RBI Expected To Hold Key Rates Steady Amid Inflation Concerns
The Reserve Bank of India is likely to maintain its key policy rates unchanged in its February 2026 review, amid rising inflation concerns, according to Crisil. Despite recent growth, Crisil foresees GDP moderation in the next fiscal and anticipates higher retail inflation due to global trade and fiscal challenges.
- Country:
- India
The Reserve Bank of India is projected to maintain the status quo on key policy rates in its upcoming monetary policy review, scheduled for February 4-6, 2026, as per Crisil's assessment.
After cutting the repo rate by 25 basis points to 5.25 percent in December, the RBI's neutral stance signals a cautious, data-driven approach.
Crisil's report highlights the upward tick in retail inflation from 0.71 percent in November to 1.33 percent in December, still below RBI's 2-4 percent target, yet prompting a policy pause.

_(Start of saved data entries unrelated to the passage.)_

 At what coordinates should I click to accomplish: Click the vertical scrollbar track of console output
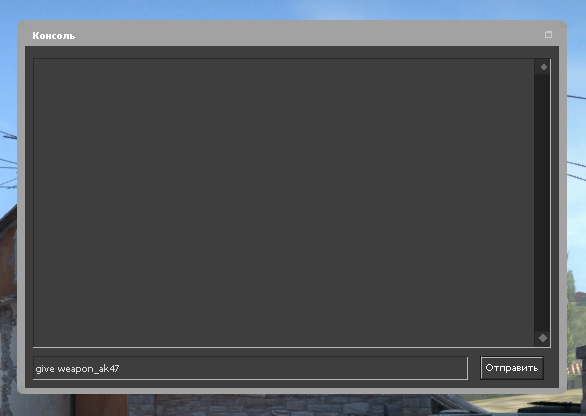point(542,202)
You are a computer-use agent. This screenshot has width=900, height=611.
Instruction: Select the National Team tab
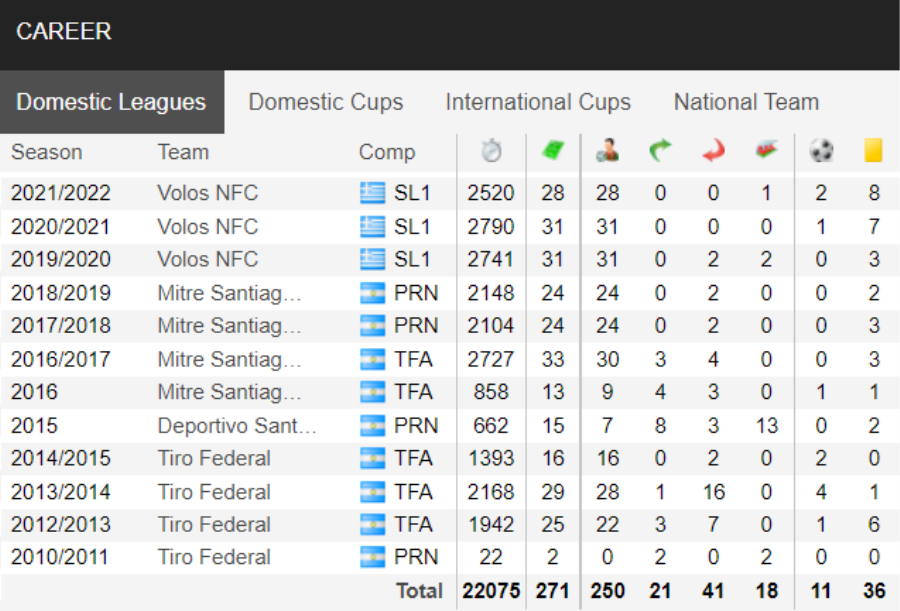[x=746, y=102]
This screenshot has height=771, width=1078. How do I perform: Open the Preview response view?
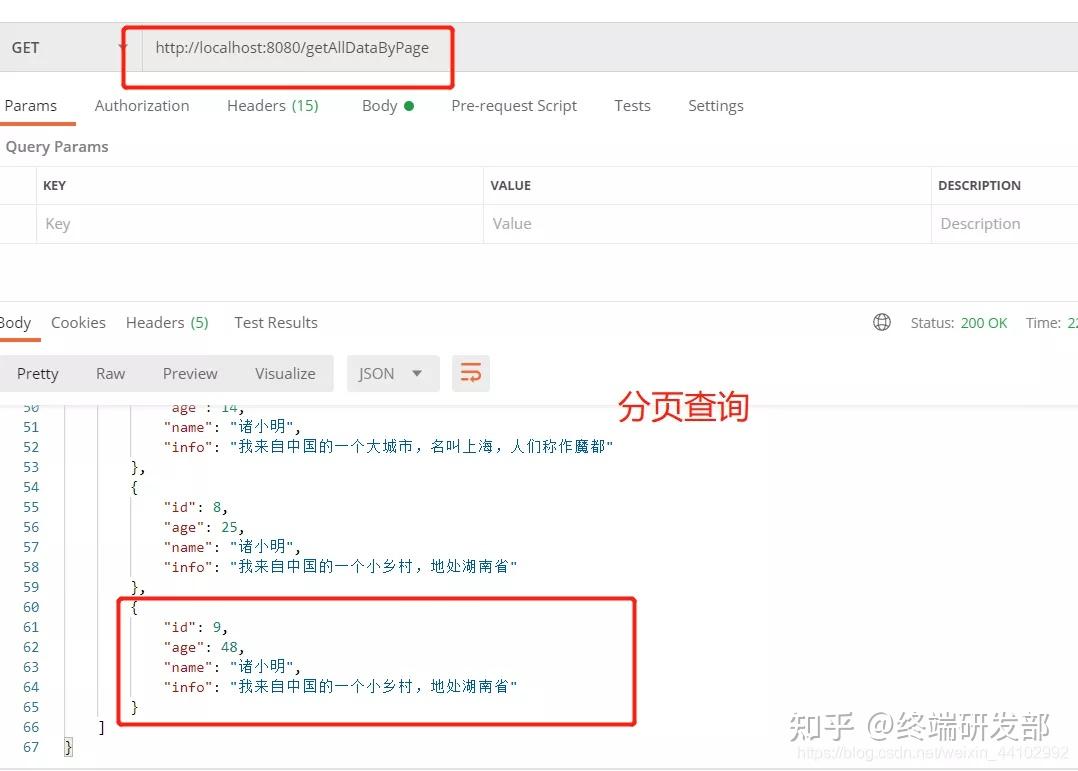189,372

RBI Governor Sanjay Malhotra recently described India's situation as a 'rare goldilocks period' due to remarkable economic growth and low inflation. The GDP growth prediction for the year is upped to 7.3 percent, but Crisil warns of a potential slowdown to 6.7 percent in the coming fiscal amid global trade challenges and shrinking domestic fiscal backing.
Retail inflation in India is expected to climb to 5.0 percent in fiscal 2026-27 from an estimated 2.5 percent currently, driven by minimal food inflation this year and moderated commodity prices, according to Crisil.
Moreover, Crisil projects crude oil prices to stay moderate, averaging USD 62-67 per barrel this fiscal, with calendar 2026 prices estimated at USD 60-65 per barrel.